The cello is the second largest string instrument in the family, and though string instruments share a similar structure, shape, and function, the cello also possesses some unique features that contribute to its sound. Understanding the construction of the instrument can help players produce better sounds and master techniques.
Unique to larger upright string instruments, the end pin is used to anchor the cello to the ground as it is played. This piece also ensures that the instrument does not slide forward during practice or performance. During transport, the end piece can be removed to avoid damage to the end pin, as it is just a thin piece of metal that could easily be bent.
The tailpiece is located at the bottom of the instrument. This is where the strings are attached near the base of the cello, and it often features a tuner for the A-string if not for all strings.

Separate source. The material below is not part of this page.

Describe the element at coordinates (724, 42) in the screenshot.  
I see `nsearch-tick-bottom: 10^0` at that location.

The bridge keeps the strings elevated above the body and neck of the cello. It is located near the center of the instrument, and its function is also to help transfer the vibrations of the strings into the instrument’s cavity, further enhancing the sound.

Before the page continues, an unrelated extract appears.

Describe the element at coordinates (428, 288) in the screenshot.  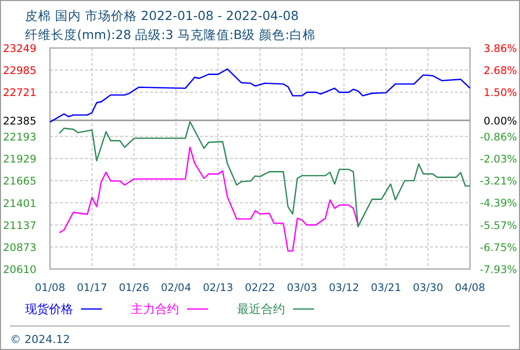
I see `x-tick-label: 03/30` at that location.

Twin holes appear on either side of the bridge, and they are known as “f-holes” for their shape. These holes aid in sound production by allowing air to move from within the instrument’s body.
The fingerboard is located on the neck of the instrument. This is where players can alter the sound each string makes by placing the pads of their fingers against them. Unlike string instruments like the guitar, there are no frets on the cello fingerboard, so cellists must be proficient with their instruments or have a strong sense of pitch if they want to produce beautiful sounds.
Appearing at the very top of the fingerboard, the nut leads the strings from the pegs onto the neck of the instrument. It is a relatively small but nonetheless important feature of the cello as its grooves align the strings so they can produce optimal sounds.
Tuning a string instrument is essential for consistent, quality sound, and the cello is no different. At the top of the instrument, the strings are attached to four pegs which can be twisted to affect the tautness of each string and, consequently, the sound they produce.
Like some of the other smaller string instruments, the cello also features an ornate scroll at the end of its neck. This piece does not affect the sound of the instrument, but its construction is often in a shape known as volute which originated in the Baroque period.